The only problem: all of that infrastructure sits on occupied Ukrainian territory, which means it held no particular secrets for us. After losing the main headquarters the fleet had to move somewhere less convenient. By all indications, that somewhere turned out to be the Black Sea Fleet’s aviation headquarters on the very same Gogol Street. That is exactly where the missile strike landed at 05:50 on 27 May.

Two for the Price of One

It is difficult to say who attended the missile strike on the Fleet HQ or how many servicemen were inside at the time. However, judging by photographs published by the Crimean Wind Telegram channel, the entire building ended up in what Ukrainians would call a “grill” condition. Local residents reported a steady stream of ambulances. Later, a Ural military truck was spotted in the courtyard of the destroyed building, with Russian servicemen loading large black bags into it.

The lower photo captures the fire at the Fleet HQ site
The lower photo captures the fire at the Fleet HQ site

There is one more angle worth considering here. Over the course of the full-scale invasion, the Russian fleet has suffered such catastrophic losses that it now resembles a trimmed-down flotilla rather than a serious naval force. As a result, it requires far fewer command staff than before. Aviation losses, meanwhile, have not yet reached the same level of disaster, and replacing aircraft is at least somewhat easier than replacing warships. Logic suggests that both the naval and air force commands may have been sharing the destroyed building. If that is the case, this was genuinely a two-for-one deal. Nobody will confirm it officially, of course — the enemy has its own security protocols. But obituaries, financial disclosures, and other indirect evidence tend to surface eventually.

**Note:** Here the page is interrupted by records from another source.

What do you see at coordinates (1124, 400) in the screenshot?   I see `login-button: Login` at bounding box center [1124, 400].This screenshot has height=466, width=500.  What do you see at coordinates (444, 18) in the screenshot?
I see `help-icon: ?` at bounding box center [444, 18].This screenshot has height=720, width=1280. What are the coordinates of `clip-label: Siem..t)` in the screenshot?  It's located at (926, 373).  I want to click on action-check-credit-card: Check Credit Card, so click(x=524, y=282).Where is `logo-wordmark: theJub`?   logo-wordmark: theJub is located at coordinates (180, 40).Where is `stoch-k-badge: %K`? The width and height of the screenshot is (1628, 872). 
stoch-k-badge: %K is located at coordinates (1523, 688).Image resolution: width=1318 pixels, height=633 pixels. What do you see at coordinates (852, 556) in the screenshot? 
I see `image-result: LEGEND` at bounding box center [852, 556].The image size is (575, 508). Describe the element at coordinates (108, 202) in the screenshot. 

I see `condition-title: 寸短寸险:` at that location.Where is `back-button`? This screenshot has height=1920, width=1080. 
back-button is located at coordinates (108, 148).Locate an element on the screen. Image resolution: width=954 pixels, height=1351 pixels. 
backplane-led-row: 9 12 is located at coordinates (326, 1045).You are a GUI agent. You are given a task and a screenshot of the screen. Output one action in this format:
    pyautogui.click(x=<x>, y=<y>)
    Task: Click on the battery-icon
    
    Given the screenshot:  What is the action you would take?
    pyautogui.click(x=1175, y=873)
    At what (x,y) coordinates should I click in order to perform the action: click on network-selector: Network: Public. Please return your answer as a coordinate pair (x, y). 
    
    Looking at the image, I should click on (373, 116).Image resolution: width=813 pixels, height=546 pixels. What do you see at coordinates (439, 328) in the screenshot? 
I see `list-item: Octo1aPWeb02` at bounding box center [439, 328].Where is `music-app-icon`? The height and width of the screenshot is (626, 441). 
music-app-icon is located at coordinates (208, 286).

Here is what the Kremlin’s hand-picked puppet in Sevastopol, Mikhail Razvozhayev, had to say:

Gauleiter of Sevastopol claims nobody used the building
Gauleiter of Sevastopol claims nobody used the building

According to him, the strike damaged an administrative building on Gogol Street. Allegedly, the building had not been used for a long time.

Third Time’s the Charm

The real question now is: where does the enemy set up its next headquarters? Strangely, they have not yet tried a school or a college. As everyone knows, these things come in threes — so the Black Sea flotilla is waiting. We have absolutely no doubt that the third headquarters will end its operational life exactly the same way: under the roar of bulldozers scraping away what is left of its walls.